An account based mindset can help to drive brand growth, because its core principle is to put the customer first, deeply understanding their needs, wants and behaviours. And if we then apply that mindset to the right audiences, brands can create valuable mental and physical connections that create long term growth. In contrast, thinking about ABM as a channel, leads down a reductive path of increasingly narrow targeting, automated creepy personalisation, and efficiency as the end goal, rather than impact and growth.
The recent white paper and research by the Erhenberg-Bass Institute in partnership with Linked In, examined whether widely accepted (although not totally uncontested) principles of brand growth in the B2C space would also apply to B2B. It's a fascinating read, and what comes out most clearly for me is that the strategy proposed by Byron Sharp (originally in How Brands Grow) to drive growth also clearly applies in B2B - namely the strategy of maximising the mental and physical availability of brands to potential buyers.
In B2B, even just one individual customer organisation can have lots potential actual buyers, so targeting a subset of the total market makes tons of sense....i.e there may well be "light" buyers inside an existing customer, hence why many focus on key accounts. What isn’t different between B2C and B2B is human nature, and what the Erhenberg-Bass Institute’s work seems to suggest is that this means the principles of brand growth are very similar in the B2B space. Humans are short on time and attention, and that leads to some dynamics that must be understood to successfully grow a brand in any domain (even if it's at a different scale, given our capacity for attention in making a multi million dollar tech purchase is larger than when buying a soft drink, yet it is still a limited resource).
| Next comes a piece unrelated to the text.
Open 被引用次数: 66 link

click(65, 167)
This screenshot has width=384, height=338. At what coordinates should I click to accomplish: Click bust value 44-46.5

Increasing mental availability is all about ensuring that a brand is top of mind in the context of a satisfying a specific need (eg AWS is a brand I recall for flexible and scalable public cloud), and increasing physical availability is all about ensuring the brand is easy to access (eg AWS has a simple and clear purchase journey if I want to satisfy xyz need)
And viewed through that lens, there are many ways we apply an account based mindset to help our clients increase both the mental and physical availability of their brands:
How an account based mindset helps brands drive mental availability:
Creating clear and compelling value propositions that make it clear how brands address customers specific category and buyer needs
Using creativity to cut through and be memorable
Flexing brand cues to create targeted, relevant communications but in a way that reinforces the brand memory structures critical to keeping a brand top of mind
Building strategies that balance creating short term impact with maintaining an always on presence, to reflect the fact that buyers aren't always in the market
How an account based mindset helps brands drive physical availability:
Helping align sales and marketing to create a seamless customer journey from first enquiry to sale
Enabling sales to make it easy for the customer to buy by giving them clear, compelling messaging and collateral
Creating a tight connection between customer need and client solution with tailored messaging and content so it is easy for customers to find the tight solution for their specific persona-type and industry
Integrated marketing campaigns across channels that end in and are connected with sales enablement
I'm sure there are more!
It’s fascinating to see this research applied to the B2B space and it’s a timely reminder that people are people, and a lot of the same principles seem to apply whether making brand choices at home or at work. I’ll definitely be thinking more about how we can find new ways to help our clients cut through, how else can ABM be used to keep brands memorable and easy to buy, whether working across multiple target customers or when deep in a key account that we are treating as a market in its own right.